Tuesday, 23 March 2021

A Mountaintop Experience

In February I wrote about Bertha’s visit to Cambie, BC in 1915. Photos she kept of that remote and wild place, along with others found online, allowed us to identify her watercolour painting of the majestic Avalanche Mountain.

We have another delightful mountain scene painted in watercolours, less finished, smallish (12.7 x 12.7 cm), more a quick sketch, showing a scene we had not been able to identify in the past. But the process of learning more about the Cambie visit gave me hope it might be possible to identify the subject of this one as well.

Bertha M. Ingle: Untitled, watercolours on textured paper

I began to explore what other views might have been available from the CPR tracks in the area of Cambie, Glacier, and Rogers Pass. It would certainly have been possible to walk along the trackbed to explore such views. Because the Trans-Canada Highway now runs through Rogers Pass and environs close to where the railway tracks were then, I could ‘travel the tracks’ without leaving home, using Google’s Street View.

North of Avalanche Mountain is Mount Macdonald, a towering peak whose north face is visible from the Highway. A present-day trail called Hermit Trail that runs north from that point gives even more impressive views of Mount Macdonald. Could that be the mountain in Bertha’s watercolour sketch? It surely didn’t look like a perfect match, but using a photo taken from Hermit Trail I consulted our team of family and friends.
North face of Mount Macdonald seen from Hermit Trail

One team member, a talented and accomplished artist herself, rose to the challenge right away. She soon found an interesting photo of Avalanche Mountain that had some of the right elements. Going back to Google, I eventually had to ‘travel’ a couple of miles west from where Cambie was to see that same view from the Highway. I felt it was unlikely Bertha would have chosen to paint Avalanche from such a distance when much closer views were more easily available.
Avalanche Mountain seen from about two miles west of former Cambie site

Undaunted, our team member cleverly contrived to create a useful visual aid, a replica of Bertha’s watercolour painting where the profiles of the mountaintops and the shapes of the snowfields below were enhanced. This replica made it quicker and easier to compare the painting with online photographs.
Enhanced profiles and shapes from Bertha's watercolour

And then came the breakthrough! She found an old postcard photo of a peak that lies to the south of Avalanche, called Mount Sir Donald. Here was the best potential match yet, perhaps not exactly right in a few details, but still ...
Vintage postcard of Mount Sir Donald

Meanwhile I had begun to consider the possibility that Bertha’s watercolour might show a view not from the CPR track level, but from the hiking trail running south from near Glacier, the trail that we know she climbed to reach the summit of Mount Abbott. And now it all started to fall into place. I discovered that Google Street View includes the trip along that trail (and countless other trails), so I could search, myself, for a place where Mount Sir Donald would be visible, looking east from the trail. Trekking (virtually) back and forth I eventually found the view from a spot that I’m sure must have been very close to where Bertha, on that proud and joyful day when she was a mountain climber, stopped to paint a memento of her accomplishment: a delightful view of the west face of Mount Sir Donald.

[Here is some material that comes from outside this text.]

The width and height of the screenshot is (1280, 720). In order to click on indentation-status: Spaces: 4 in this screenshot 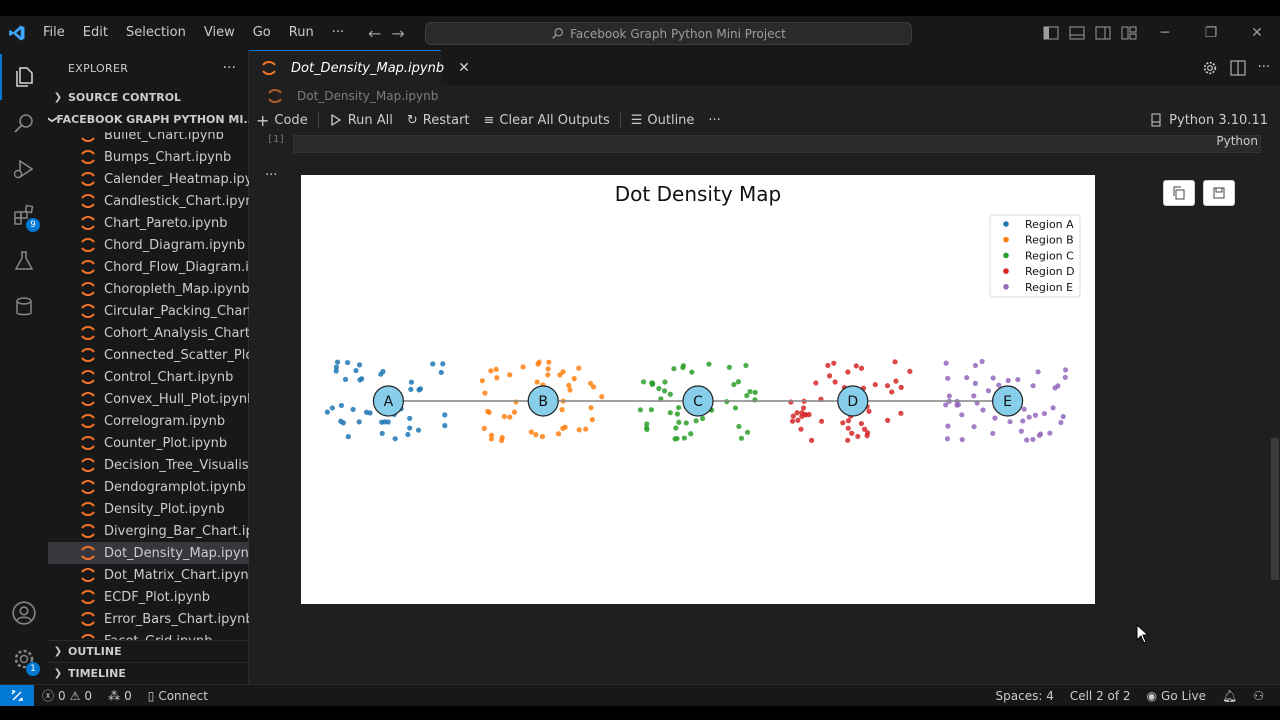, I will do `click(1025, 696)`.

I suspect it took her only a few minutes to make the sketch, but it is with us now, more than a century later, and we shall treasure it always.
Bertha M. Ingle: West face of Mount Sir Donald, BC

I encourage readers to take the virtual hike up the trail to Abbot Ridge and Mount Abbott. One can see what the terrain is like, see the magnificent views it affords of mountain grandeur, gaze toward horizons many kilometres distant. “Hills peep o’er hills, and Alps on Alps arise!” as Alexander Pope tells us. While not a difficult ascent by the standards of others in the Rogers Pass area, it was an accomplishment that Bertha had every right to celebrate.




1 comment:

  1. Another wonderful discovery David! Bringing Berthe Ingle’s work to light must be so rewarding for you. I so enjoy these postings.